Serpentário

Ele burla a superfície solar como um prego enferrujado. Ele pula e grita e chora e transa como um sapo no rio em meio ao vento frio de um outono qualquer. Ele sabe o que quer, ele sabe o que quer. Mas sempre

tem de estar onde não quer e fazendo o que não quer e fingindo gostar de alguém que no fundo ele não quer gostar e sentando atrás de uma mesa insípida e olhando pra um rosto ainda mais insípido e dizendo

que é apto ao emprego muito mais insípido do que tudo isso junto.

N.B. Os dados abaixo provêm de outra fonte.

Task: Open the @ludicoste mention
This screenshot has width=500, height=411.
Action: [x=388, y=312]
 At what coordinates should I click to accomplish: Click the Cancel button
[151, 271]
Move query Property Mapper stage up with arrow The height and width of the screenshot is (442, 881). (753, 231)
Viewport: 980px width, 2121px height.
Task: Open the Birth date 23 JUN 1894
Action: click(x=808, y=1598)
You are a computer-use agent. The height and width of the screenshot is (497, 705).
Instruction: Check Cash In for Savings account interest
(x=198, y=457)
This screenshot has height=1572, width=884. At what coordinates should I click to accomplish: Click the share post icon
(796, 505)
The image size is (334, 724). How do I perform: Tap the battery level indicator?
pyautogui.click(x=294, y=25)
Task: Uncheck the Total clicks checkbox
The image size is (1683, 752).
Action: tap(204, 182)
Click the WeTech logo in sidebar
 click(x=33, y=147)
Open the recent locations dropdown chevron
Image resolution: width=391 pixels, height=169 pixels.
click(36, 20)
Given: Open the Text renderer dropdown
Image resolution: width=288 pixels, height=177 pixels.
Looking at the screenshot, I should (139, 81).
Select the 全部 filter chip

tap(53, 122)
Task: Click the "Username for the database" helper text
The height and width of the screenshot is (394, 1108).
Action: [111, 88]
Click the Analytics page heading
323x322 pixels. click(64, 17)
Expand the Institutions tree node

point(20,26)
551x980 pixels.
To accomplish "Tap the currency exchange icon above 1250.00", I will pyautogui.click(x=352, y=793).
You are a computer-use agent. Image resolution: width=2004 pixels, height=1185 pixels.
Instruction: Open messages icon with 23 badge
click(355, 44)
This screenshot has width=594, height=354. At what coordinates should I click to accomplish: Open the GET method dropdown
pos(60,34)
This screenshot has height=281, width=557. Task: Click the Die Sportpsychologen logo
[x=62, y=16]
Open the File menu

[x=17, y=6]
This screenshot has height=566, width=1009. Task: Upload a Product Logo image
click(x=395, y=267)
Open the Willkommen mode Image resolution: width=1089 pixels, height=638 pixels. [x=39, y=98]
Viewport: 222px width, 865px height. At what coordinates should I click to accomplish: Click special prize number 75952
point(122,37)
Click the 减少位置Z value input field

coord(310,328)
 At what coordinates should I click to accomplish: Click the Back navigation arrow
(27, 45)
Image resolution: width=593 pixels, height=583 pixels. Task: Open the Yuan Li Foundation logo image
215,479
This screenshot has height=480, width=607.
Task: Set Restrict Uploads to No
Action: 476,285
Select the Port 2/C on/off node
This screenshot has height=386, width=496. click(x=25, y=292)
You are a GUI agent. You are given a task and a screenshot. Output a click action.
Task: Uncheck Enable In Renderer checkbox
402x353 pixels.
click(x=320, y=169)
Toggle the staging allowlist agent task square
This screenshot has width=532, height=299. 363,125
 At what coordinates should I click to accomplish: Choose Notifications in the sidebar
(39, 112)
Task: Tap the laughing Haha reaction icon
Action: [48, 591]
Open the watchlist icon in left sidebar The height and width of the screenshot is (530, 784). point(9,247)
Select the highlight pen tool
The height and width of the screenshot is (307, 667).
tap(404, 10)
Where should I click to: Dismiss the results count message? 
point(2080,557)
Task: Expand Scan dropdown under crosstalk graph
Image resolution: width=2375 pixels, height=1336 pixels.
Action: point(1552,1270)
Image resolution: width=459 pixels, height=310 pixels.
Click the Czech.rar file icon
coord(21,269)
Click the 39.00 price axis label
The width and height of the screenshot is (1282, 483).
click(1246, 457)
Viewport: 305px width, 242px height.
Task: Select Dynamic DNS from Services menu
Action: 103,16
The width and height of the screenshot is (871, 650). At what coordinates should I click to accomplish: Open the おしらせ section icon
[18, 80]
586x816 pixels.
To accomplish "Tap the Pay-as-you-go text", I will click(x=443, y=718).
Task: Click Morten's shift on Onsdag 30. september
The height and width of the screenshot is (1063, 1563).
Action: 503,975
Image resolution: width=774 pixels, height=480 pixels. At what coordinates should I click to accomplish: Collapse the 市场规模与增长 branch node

O celular toca, som de mensagem ou alguma porra. Ele não vai ceder, ele não vai levantar desta cadeira pra vê do que se trata pois agora ele

está escrevendo e escrever talvez seja a única coisa que ele saiba fazer e ele quase não tem tempo de faze-­lo, portanto, ele continuará como está: escrevendo. As cores do arco-­íris são tão belas quanto uma

manhã solitária e uma mensagem inesperada da pessoa que você simplesmente adora junto a um depósito de mil reais numa conta corrente quase esquecida. Ele resolve salvar o texto. Qual título?

Hummmm... vejamos... 'As borboletas flamejantes de um agreste inócuo' Hahahahahaha. Boa! Hoje ele esteve na livraria da travessa lendo ' A cinza das horas' Manoel Bandeira ficaria orgulhoso. Vocês já leram

tal livro? Vale a pena, vale muito a pena. A capa é incrível. O antigo morro dois irmãos e o Leblon sem os inocentes. Deserto. Ele gostaria de ter degustado o Rio desta época, mas quem não gostaria? Ele corre

como um guepardo em asfalto seco mas nunca sai do lugar. Ele sabe que muitíssimo provavelmente ninguém lerá tal conto e se por ventura ler, não vai gostar ou não vai entender ou nem vai procurar sorrir

ao ler isso pois na verdade as pessoas tem algo melhor pra fazer como andar de um lado pro outro por exemplo... Ele acabou de romper com um relacionamento totalmente louco com pessoas ainda mais

loucas. Tratava-­se de uma deliciosa espécie de quadrado amoroso. E vai tomar no cu por que eu sei que este conto está ficando épico goste você ou não, goste ele ou não. 'You know, I'm such a fool for you' Ele

já está com a coluna estranha e pensou que tivesse de parar de escrever mas agora se encostou na cadeira e percebeu que da pra escrever mais um pouco. Ele está com uma vontade imensa de morrer mas tem a triste intuição de que isso ainda vai se estender bem mais do que o desejado (por ele). Ele acha essa civilização atordoantemente medíocre e tem certeza de que essa existência não passa de uma ilusão

de merda e deprimente. Ele não vê graça nas pessoas (com raríssimas exceções) e acha elas muito burras e iguais e de nada adianta ter essa visão pois isso não o leva a colocar dinheiro no bolso. Ele já salvou este texto no mínimo dez vezes. As casas são um misto de medo e dor e risos amarelos e fictícia estabilidade, gostaria de ter uma casa, seu canto. O céu é um envólucro selando a porta que separa o

mundo dos mortos e o mundo dos vivos mas quase não se vê diferença entre ambos. A Terra é oca como um humano e abriga outros humanos talvez não tão ocos quanto os humanos da crosta. A Paloma é tão

linda quanto o inverno de Porto Alegre e uma heineken estupidamente gelada sob uma fina garoa ao rugir de uma madrugada que promete luzir bons momentos comigo e Paloma num quarto tão quente quanto a

brasa de um cigarro eterno. Eu te amo, Paloma. Quero estar contigo por toda a minha vida seja ela curta ou longa e quero estar contigo quando finalmente os ETS invadirem esse planeta e quero estar contigo

quando fizerem outra greve dos correios e quero estar contigo quando um deputado corrupto ganha 50x mais do que um trabalhador honesto, e quero estar contigo até depois que os ponteiros dos relógios

oxidarem pois o tempo algum dia irá ceder mas o que sinto por ti eu tenho a mais plena certeza de que jamais irá parar seja isso o que for. Eu amo você.